* SELECTION *
>> Begin

I adore men on horses. I even stuck my best guy friend on my finicky gelding once xD He was so cuuute


----------



## LeahKathleen (Mar 5, 2009)

Attractive boy in boots, jeans, and a teeshirt....

can't beat that. ;]


----------



## manhirwen (Jul 2, 2008)

Colin Firth on a horse in Pride and Prejudice mmmMMMMmmmm. Men + Horses = sexy


----------



## Walkamile (Dec 29, 2008)

manhirwen said:


> Colin Firth on a horse in Pride and Prejudice mmmMMMMmmmm. Men + Horses = sexy


Absolutely agree! Off Topic , BUT , what about the scene when he's walking across the field at dawn, tall boots, long coat, be still my heart!! Not good for an old lady like me!! :lol:

So , to the OP, stick with riding, ignore the remarks from some guys, and enjoy the company of all the girls!


----------



## jessetjames (Mar 24, 2009)

ok if its breaches helmets and boots no offence but that is just not right LOL it is soooo un manly (no offence once again) I ride and im a man but of course im the modern cowboy ish. jeans boots a hat sometimes with my aero shirts .


----------



## manhirwen (Jul 2, 2008)

Walkamile said:


> Absolutely agree! Off Topic , BUT , what about the scene when he's walking across the field at dawn, tall boots, long coat, be still my heart!! Not good for an old lady like me!! :lol:
> 
> So , to the OP, stick with riding, ignore the remarks from some guys, and enjoy the company of all the girls!



Not off topic I swear!!!  He's a man on a horse... my very favorite one *swoon*

To OP, a horse riding kind of man WILL attract a lot of horse riding kinds of women. You will have an upper hand on dating that the non-horsey guys won't. It's to your advantage to keep it up


----------



## SRR90 (May 4, 2009)

Ive seemed to have attracted some attention when we went to wawa to get lunch and i was in my breeches and boots and such, i had quite a few stares, but a couple of horse girls who were dressed the same kinda took note of me and i must say, it was kinda neat.


----------



## county (Nov 29, 2008)

>> End

* SUPPLIED MATERIAL *
>> Begin

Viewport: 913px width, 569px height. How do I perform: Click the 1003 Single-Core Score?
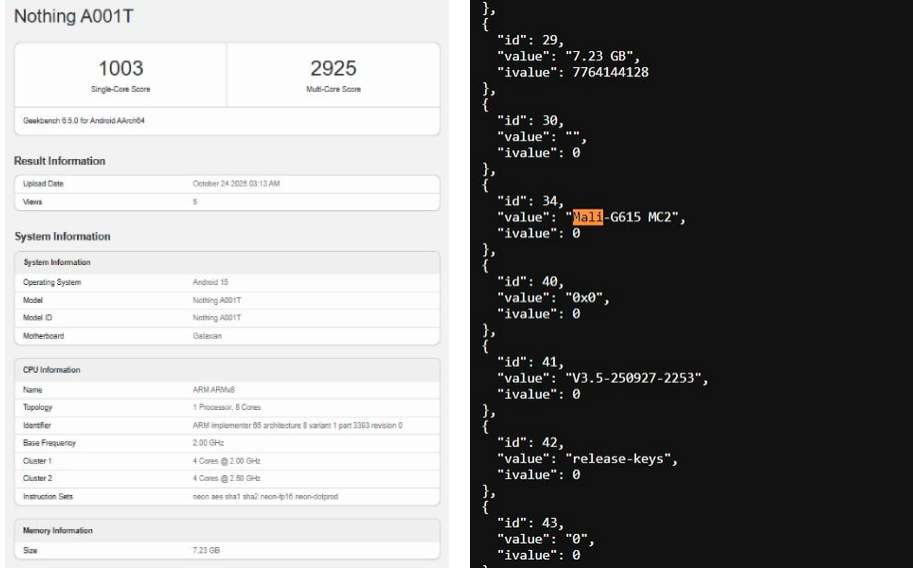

>> End

* TASKS FOR THIS EXERCISE *
A – Give every distinct username shown in a dated header in the forum thread about men who ride horses, in order of first appearance.
B – Retype the forum thread from "I adore men" up to and including "and a teeshirt....", keeping every character as it appears.

* RESULTS *
A – LeahKathleen, manhirwen, Walkamile, jessetjames, SRR90, county

B –
I adore men on horses. I even stuck my best guy friend on my finicky gelding once xD He was so cuuute


----------



## LeahKathleen (Mar 5, 2009)

Attractive boy in boots, jeans, and a teeshirt....